* Given passage
Introduction to Bagging and Random Forests

Zak Varty

Decision Tree Recap

  • Partition predictor space and predict modal/mean outcome in each subregion.
  • Sequential, conditional “cuts” perpendicular to predictor axes
  • Continue splitting until stopping criteria met
    • e.g. change in residual deviance is small.

Decision Tree Recap

  • Easily interpretable model
  • bias-variance trade-off
    • decision boundaries bisect (continuous) data points, so are very sensitive to individual data point values.
    • This is a low-bias high-variance model but we want one that generalises well.

Solution 1: Bagging

If \(Y_1, \ldots,Y_n\) are independent RVs with variance \(\sigma^2\) then

\[ \text{Var}(\bar Y) = \text{Var}\left(\frac{1}{n}\sum_{i=1}^{n} Y_i\right) = \frac{\sigma^2}{n}.\] This suggests that we could reduce the sensitivity of our tree-based predictions to the particular values in our dataset by:

  • Taking many training sets
  • Fitting a decision tree to each
  • Averaging the predictions made by each tree.

* Data section
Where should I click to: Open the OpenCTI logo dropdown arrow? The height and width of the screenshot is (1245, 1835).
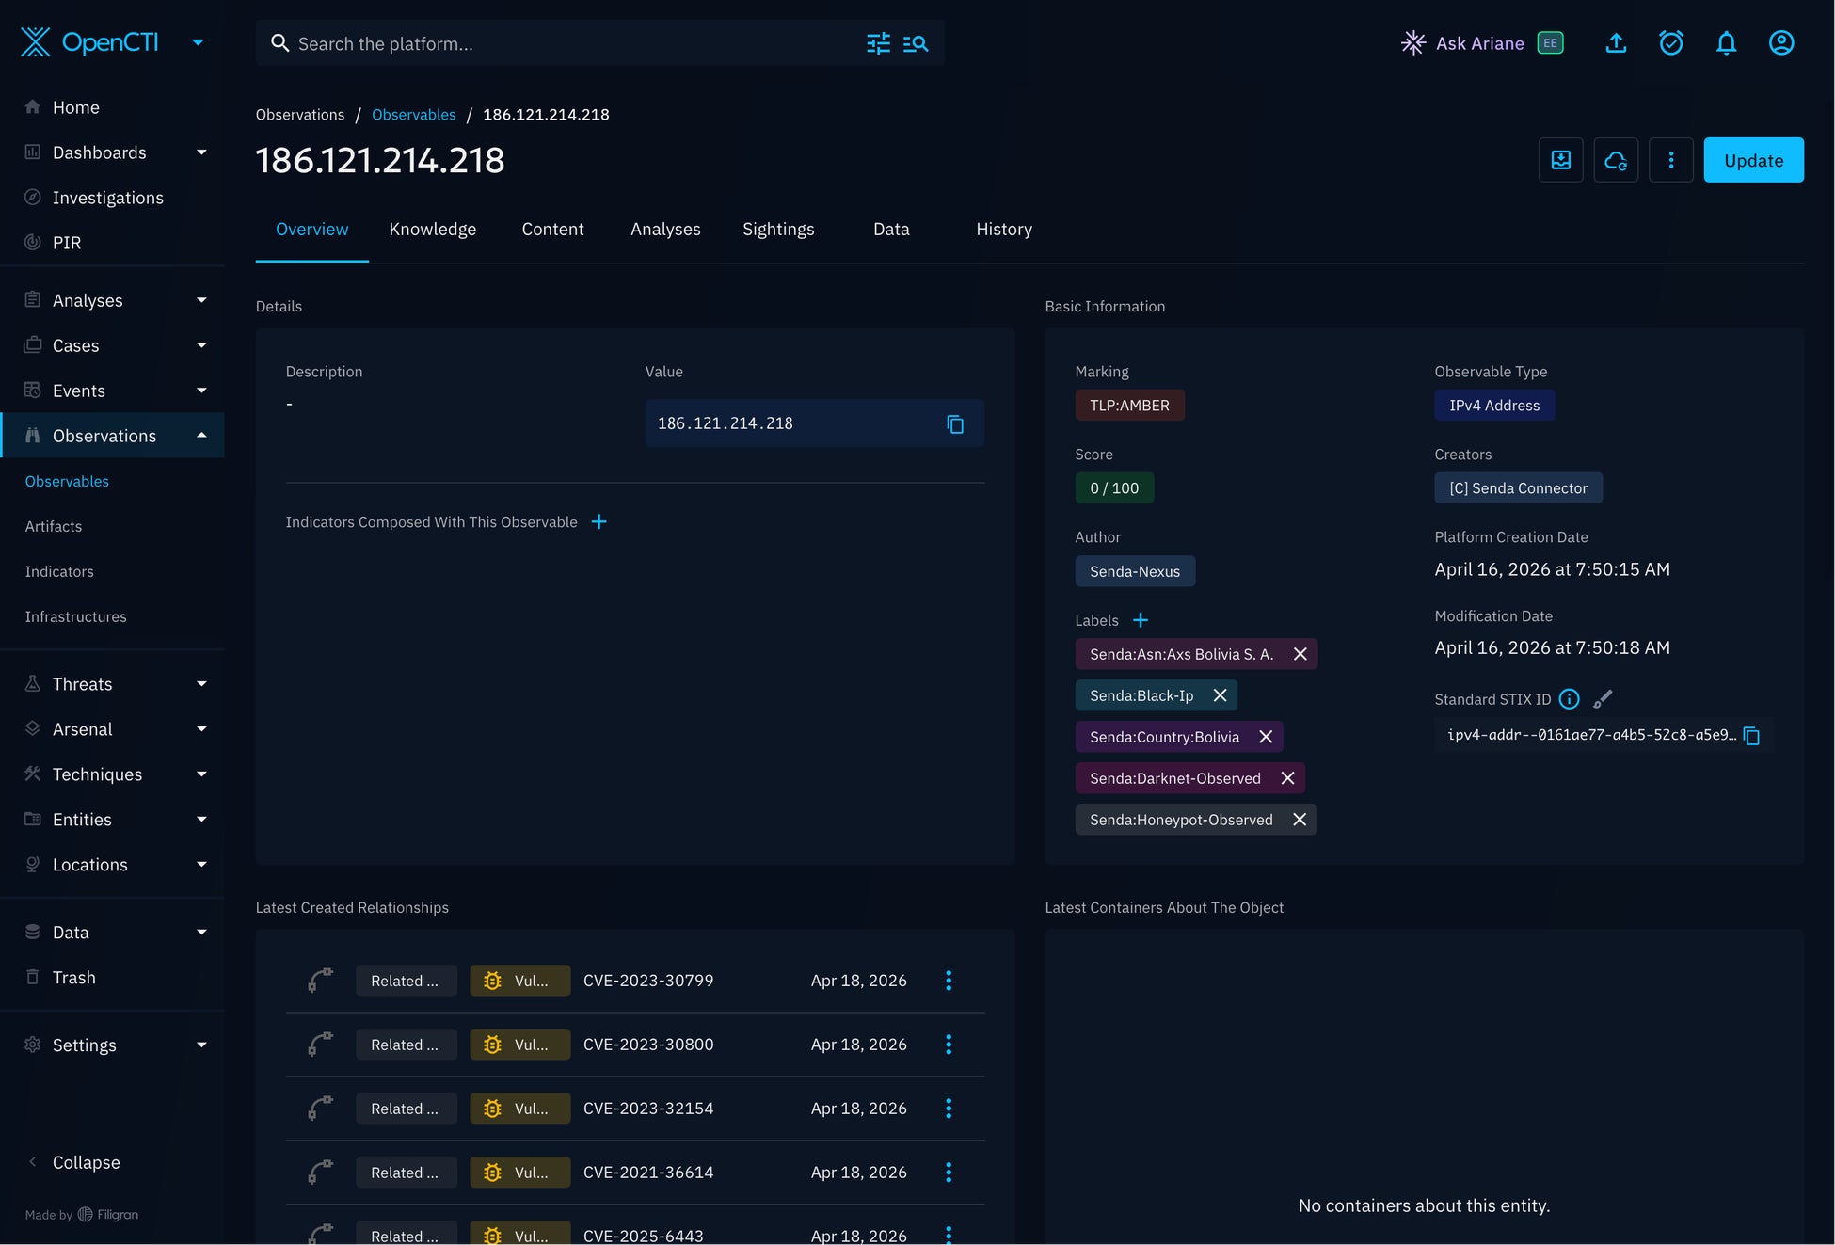click(198, 42)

* Exercise aim
Write out everything in the bagging slides from "Introduction to Bagging" down to "deviance is small.", substituting "feature" for "predictor". Please answer from the bagging slides alone and leave the data aside.

* Solution for this problem
Introduction to Bagging and Random Forests

Zak Varty

Decision Tree Recap

  • Partition feature space and predict modal/mean outcome in each subregion.
  • Sequential, conditional “cuts” perpendicular to feature axes
  • Continue splitting until stopping criteria met
    • e.g. change in residual deviance is small.